『歎異鈔集記(中巻)』  高原覚正著 本文へジャンプ

   

第二節 他力の悲願

   よくよく案じみれば
  

よくよく案じみれば、天に踊り地に躍るほどに喜ぶべきことを喜ばぬにて、いよいよ、往生は一定と思いたもうべきなり。よろこぶべき心を抑えて、よろこばせざるは煩悩の所為(しょい)なり。しかるに、仏かねて知ろしめして、煩悩具足の凡夫と仰せられたることなれば、「他力の悲願は、(かく)の如きのわれらがためなりけり」と知られて、いよいよ頼しくおぼゆるなり。
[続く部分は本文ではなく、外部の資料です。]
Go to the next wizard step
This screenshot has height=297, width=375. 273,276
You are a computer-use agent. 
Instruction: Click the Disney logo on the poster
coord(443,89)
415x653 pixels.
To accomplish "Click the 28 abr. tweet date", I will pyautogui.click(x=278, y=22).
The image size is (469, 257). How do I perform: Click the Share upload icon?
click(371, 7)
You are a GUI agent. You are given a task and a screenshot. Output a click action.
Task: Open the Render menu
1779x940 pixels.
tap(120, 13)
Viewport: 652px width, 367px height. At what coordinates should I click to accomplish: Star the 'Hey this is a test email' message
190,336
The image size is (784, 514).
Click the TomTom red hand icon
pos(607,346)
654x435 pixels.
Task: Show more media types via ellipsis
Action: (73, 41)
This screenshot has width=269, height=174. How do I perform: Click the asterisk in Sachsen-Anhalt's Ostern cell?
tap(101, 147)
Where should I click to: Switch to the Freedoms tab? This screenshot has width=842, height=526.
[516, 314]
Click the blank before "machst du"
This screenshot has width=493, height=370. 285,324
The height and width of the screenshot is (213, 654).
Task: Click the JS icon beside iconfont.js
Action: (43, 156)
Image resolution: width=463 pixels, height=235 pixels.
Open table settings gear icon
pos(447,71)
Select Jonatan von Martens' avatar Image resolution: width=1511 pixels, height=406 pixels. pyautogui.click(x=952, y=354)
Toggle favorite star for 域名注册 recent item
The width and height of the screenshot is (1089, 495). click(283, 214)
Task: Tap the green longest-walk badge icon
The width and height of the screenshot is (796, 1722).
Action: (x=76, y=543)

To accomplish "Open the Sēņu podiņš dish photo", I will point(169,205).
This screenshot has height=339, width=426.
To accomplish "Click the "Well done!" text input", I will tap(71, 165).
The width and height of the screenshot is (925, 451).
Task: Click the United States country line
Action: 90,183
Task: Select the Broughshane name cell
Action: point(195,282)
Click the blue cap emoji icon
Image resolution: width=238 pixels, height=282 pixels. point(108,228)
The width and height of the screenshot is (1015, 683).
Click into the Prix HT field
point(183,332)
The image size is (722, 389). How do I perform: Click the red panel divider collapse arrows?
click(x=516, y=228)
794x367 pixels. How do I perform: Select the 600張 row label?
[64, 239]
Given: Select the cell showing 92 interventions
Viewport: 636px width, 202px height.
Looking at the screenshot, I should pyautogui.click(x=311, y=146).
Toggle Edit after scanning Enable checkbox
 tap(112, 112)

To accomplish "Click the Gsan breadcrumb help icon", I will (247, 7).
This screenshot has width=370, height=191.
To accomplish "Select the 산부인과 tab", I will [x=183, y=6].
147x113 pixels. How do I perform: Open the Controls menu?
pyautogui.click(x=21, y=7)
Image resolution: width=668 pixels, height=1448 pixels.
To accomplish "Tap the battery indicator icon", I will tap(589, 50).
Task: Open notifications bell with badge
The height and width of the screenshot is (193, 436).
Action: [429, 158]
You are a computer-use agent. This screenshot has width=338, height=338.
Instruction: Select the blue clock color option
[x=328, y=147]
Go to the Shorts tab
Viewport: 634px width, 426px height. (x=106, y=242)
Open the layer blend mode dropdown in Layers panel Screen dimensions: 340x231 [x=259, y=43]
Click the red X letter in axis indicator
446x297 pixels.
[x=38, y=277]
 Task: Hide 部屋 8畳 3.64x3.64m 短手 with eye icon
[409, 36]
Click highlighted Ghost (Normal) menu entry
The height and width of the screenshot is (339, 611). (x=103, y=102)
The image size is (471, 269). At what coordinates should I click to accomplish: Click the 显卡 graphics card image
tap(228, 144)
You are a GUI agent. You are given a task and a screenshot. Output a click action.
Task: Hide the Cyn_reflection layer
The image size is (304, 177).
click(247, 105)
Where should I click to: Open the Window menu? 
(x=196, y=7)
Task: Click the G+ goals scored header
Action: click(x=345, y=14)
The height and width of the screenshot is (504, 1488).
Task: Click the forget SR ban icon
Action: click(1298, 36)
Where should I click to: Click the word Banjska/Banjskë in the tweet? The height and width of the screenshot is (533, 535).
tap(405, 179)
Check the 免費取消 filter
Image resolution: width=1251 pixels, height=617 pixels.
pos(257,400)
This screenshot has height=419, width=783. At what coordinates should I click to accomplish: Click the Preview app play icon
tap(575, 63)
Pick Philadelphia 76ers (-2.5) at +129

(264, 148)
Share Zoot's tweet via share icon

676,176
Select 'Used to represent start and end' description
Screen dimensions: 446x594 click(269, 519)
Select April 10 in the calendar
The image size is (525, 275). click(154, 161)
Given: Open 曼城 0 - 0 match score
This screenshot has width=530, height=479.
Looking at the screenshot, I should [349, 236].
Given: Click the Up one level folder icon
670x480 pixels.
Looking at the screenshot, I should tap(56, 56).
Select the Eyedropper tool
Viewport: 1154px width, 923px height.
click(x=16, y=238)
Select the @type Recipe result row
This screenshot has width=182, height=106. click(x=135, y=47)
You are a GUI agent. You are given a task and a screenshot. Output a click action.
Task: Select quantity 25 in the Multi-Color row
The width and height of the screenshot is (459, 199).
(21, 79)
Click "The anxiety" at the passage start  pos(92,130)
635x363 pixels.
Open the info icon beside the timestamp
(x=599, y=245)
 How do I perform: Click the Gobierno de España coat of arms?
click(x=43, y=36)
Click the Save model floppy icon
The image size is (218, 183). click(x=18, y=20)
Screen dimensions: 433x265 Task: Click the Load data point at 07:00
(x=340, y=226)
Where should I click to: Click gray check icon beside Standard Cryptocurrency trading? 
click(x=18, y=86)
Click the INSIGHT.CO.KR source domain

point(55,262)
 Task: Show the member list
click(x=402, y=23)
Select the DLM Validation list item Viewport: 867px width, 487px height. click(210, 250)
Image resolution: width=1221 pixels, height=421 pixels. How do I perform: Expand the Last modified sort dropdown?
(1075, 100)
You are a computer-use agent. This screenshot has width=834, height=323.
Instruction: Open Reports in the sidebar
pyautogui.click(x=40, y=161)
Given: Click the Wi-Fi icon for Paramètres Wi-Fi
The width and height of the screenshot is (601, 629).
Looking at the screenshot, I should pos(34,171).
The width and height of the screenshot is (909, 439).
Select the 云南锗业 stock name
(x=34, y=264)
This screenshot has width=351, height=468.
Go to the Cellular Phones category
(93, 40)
 第二節の文にはいって学ぶこととします。この第二節の文は、第九章の中心・要の文でありますが、『歎異鈔』後序の「弥陀の五劫思惟の願を、よくよく案ずれば、ひとえに親鸞一人が為なりけり」という聖人のつねの仰せに対応するものであります。
 第一節の「親鸞もこの不審ありつるに、唯円房おなじ心にてありけり」と述懐されておりますところの、師の親鸞と弟子・唯円との宿業・実存の響感のところから、一転して、ここの第二節に「よくよく案じみれば」と仰せになっているのであります。宿業・実存の自覚のところに、深い歴史感情をもつのであります。歴史的実存の自覚をもつのであります。すなわち、わが身の業の深さを感ずるところに、その業にかけられてきた無縁の大悲を感ずるのでありますが、その歴史感情・無縁の大悲を「よくよく案じみれば」とふりかえられているのであります。無縁の大悲を再確認しようとされる言葉が「よくよく案じみれば」というお言葉であります。
 ありつるにありけりよくよく案じみればという言葉の展開には、深く大きな意味が述べられているのであります。親鸞聖人の個人的経験をとおして、その経験が歴史的なものであるという、歴史的実存の自覚を、ありつるにと述べられているのであり、それをくぐって、弟子・唯円と宿業・響感され、歴史感情をもたれた表白がありけりであります。かかる、宿業の響感が師弟一味でありますが、この師弟一味の境地から「弥陀五劫思惟の願を、よくよく案じみれば」と、大きく、本願の歴史にたちかえられているのであります。本願の歴史感情にたちかえったところから、深い静かな感動をもって、「よくよく案じみれば」と述べられているのであります。
 後序は、親鸞聖人一人の御述懐でありますが、第九章は、師弟一味、すなわち「親鸞も」という弟子と同じ位置にたたれて、ともに、本願の歴史にたちかえり、本願の歴史を仰いでおられるお(こころ)が、「よくよく案じみれば」という一語に表現されているのであります。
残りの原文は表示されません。